Your assignment
For each line of the data below that contains "title", return that line.

Information shown
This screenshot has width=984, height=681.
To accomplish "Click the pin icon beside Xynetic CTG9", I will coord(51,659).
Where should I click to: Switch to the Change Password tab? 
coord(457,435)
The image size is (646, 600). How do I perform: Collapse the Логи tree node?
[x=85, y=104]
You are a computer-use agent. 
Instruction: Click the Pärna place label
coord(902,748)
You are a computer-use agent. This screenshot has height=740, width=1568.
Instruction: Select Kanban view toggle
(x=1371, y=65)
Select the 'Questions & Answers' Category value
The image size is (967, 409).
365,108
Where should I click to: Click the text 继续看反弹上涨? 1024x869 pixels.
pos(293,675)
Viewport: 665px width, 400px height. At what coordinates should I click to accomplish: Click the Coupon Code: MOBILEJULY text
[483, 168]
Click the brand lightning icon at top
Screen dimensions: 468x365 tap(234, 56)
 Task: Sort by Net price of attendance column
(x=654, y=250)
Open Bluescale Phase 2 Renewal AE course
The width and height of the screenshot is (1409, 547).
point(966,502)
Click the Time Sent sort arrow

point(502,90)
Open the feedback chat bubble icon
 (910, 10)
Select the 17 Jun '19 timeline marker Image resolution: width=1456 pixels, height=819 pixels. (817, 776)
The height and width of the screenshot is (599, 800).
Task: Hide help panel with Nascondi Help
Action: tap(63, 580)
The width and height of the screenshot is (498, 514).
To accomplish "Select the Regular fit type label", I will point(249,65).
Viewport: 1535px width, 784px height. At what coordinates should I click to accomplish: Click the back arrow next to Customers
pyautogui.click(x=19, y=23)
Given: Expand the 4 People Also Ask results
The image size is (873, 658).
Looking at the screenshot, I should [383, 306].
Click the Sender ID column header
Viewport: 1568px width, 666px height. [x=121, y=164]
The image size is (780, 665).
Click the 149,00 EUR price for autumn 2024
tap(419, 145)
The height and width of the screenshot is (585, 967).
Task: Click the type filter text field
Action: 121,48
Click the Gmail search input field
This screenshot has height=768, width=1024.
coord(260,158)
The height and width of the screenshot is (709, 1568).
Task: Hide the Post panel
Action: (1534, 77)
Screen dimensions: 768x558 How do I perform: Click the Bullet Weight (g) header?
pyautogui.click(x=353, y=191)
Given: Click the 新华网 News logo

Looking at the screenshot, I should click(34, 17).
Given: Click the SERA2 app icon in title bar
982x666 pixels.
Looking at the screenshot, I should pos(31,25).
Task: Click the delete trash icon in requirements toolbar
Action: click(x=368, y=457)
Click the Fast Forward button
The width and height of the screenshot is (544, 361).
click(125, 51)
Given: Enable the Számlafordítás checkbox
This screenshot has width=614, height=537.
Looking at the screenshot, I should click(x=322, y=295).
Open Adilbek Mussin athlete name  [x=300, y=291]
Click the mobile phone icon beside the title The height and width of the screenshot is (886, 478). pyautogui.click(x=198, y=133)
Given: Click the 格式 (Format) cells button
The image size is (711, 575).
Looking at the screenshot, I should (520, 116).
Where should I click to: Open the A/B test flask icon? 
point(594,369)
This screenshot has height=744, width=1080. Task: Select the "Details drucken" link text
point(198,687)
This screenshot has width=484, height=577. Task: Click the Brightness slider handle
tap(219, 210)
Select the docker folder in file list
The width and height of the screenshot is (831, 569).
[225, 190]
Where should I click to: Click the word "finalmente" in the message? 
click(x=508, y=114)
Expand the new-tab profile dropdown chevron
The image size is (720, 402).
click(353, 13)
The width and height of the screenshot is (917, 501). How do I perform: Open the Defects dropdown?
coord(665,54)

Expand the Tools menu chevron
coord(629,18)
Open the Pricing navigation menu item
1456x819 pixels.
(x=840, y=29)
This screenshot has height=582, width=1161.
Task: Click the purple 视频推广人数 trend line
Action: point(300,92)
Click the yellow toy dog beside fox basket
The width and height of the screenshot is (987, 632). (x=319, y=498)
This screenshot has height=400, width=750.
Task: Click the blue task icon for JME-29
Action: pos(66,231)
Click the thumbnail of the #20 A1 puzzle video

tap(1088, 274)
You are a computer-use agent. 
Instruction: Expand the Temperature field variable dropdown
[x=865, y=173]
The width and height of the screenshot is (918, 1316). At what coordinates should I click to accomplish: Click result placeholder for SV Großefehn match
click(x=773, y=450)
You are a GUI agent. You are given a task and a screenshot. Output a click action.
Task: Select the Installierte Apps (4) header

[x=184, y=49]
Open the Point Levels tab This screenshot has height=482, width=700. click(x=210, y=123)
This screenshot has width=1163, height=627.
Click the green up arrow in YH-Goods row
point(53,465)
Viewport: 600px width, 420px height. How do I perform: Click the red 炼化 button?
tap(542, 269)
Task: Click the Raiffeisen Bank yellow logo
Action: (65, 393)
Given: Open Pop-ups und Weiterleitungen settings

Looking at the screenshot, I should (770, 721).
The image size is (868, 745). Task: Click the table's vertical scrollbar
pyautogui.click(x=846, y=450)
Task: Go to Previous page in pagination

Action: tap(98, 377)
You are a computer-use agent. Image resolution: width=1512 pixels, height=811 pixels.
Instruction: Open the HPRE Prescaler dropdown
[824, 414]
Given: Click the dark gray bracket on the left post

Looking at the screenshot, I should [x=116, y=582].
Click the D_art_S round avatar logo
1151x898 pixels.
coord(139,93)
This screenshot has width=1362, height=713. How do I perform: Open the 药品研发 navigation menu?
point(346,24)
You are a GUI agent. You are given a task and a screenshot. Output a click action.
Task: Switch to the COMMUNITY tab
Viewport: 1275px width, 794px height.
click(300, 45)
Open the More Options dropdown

Output for this task
Given: Click the SERA2 app icon in title bar
Click the mobile phone icon beside the title The height and width of the screenshot is (886, 478). pyautogui.click(x=198, y=133)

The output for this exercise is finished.